How Track children in amusement parks

Track children in amusement parks

Summer is here again and the kids are itching to get to the amusement park. But it is hard to keep track of them when you are there and that makes you nervous. Well here are some suggestions.

If your child is very young, preschool, or kindergarten, you might want to consider a child’s harness. They usually fit over the body like a vest, arms through holes, and then attached by a clip in the front. Then on the back of the harness is a place to hook a leash. This gives the child some sense of freedom, but lets you keep the child in view. Some of those little ones can be real runners. Some people may criticize you for treating your child like an animal because you are using a leash, but having your child safely in view and attached to you overrides any amount of criticism you may receive.

Elementary age children can be equipped with walkie-talkies. These are not the big ones you have seen in old movies. These are hand held, not much bigger than a cell phone. They can easily be operated by simply pressing a button and talking. They can be found at any electronics store. They come in different sizes, different colors, and different accessories. The only accessory you might really need is a holster in which to store the walkie-talkie while your child is running around the amusement park. The holster makes certain the walkie-talkie is firmly attached to the child. Whereas, if the child carries the walkie-talkie loosely in her pocket it can easily come loose and lost; especially when riding all the rides.
The other thing to check is the distance ability of the walkie-talkie. Given their size, construction and batteries the walkie-talkies have a limited range. Some more limited than others. So, if you are going to a large amusement park make certain the walkie-talkies can cover the entire territory.

Any child above the age of 12 probably has his own cell phones these days. When you go to the amusement park make certain all the family has their cell phones. Make certain they are turned on. Just call each other now and then, see how everybody’s doing, and make a date for lunch at the food court. Many cell phones now have the capability to take and send photos. Have the child occasionally send a photo standing in front of some recognizable place in the park. Then you know they are ok and by the landmark, in the photo you know where they are.

If you really want to get fancy you can purchase a global positioning system (GPS). This works by sending a ray from your GPS to a satellite. The ray then bounces off the satellite to your child’s GPS. This ray locates your child’s whereabouts and reports it on your GPS screen. The downside of these systems is that you cannot use them to speak with the other person. It only provides its geographic position. GPS systems are becoming smaller and smaller in size and cheaper and cheaper in price. But make no mistake. Right now GPS systems are more expensive than any of the other tools mentioned here.

Then there is the old tried and true method. Make a plan with your children. Agree to meet after some agreed upon time frame every two hours, every three hours just to check-in.
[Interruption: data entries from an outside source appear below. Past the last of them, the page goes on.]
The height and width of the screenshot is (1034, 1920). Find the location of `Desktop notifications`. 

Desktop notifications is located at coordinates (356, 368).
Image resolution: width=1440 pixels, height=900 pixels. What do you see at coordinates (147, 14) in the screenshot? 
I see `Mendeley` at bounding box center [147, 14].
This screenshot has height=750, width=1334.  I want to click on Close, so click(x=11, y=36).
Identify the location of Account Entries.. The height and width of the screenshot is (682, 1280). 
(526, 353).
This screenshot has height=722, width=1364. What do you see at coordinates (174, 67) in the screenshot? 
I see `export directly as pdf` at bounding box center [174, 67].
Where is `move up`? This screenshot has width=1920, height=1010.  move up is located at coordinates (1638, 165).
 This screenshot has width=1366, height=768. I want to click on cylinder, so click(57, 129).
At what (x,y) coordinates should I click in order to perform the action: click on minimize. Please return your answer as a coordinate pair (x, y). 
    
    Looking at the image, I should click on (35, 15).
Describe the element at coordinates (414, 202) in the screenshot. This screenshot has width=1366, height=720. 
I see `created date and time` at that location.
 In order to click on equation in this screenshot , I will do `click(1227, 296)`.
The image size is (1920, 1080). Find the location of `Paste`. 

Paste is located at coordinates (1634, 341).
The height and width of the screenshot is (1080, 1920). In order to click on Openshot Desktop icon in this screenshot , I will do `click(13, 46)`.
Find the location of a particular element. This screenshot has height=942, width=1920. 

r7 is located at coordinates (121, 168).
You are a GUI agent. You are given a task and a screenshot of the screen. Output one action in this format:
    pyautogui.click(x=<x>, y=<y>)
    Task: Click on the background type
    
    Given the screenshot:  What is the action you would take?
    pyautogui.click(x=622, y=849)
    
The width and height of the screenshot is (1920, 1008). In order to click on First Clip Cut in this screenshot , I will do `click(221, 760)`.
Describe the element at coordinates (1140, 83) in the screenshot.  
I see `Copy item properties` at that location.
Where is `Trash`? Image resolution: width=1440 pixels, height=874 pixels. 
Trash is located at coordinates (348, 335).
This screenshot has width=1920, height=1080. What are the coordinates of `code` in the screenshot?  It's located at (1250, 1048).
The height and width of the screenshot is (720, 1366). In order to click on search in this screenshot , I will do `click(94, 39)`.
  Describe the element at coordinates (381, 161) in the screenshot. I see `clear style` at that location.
Agree on a central place where you will meet every time. At this meeting each child might tell you which part of the park she plans to be in during the next time period. This is particularly helpful in very large parks.

There is no one universal age at which children can enjoy the amusement park independent of their parents. You, the parent, will have to make that decision yourself. Just remember, the older they get the more independence they want, but just because they want independence does not necessarily mean they are ready for it.

In the extremely rare cases when children do become lost, haven’t answered their phone after a number of calls, or miss a planned get together completely then you may want to contact the park’s security force to help you find your child.
Be careful here, you don’t want to panic and create undue concern. You know whether your child always is late for meetings. You know that your child often turns off his phone so as not to be bothered by you. Take into account your child’s behavior and act accordingly.

If all else fails and you cannot find your child in the large, seemingly infinite, expanse of the latest amusement park, then get a bloodhound dog, set him loose and sit back and relax until Fido returns with your children.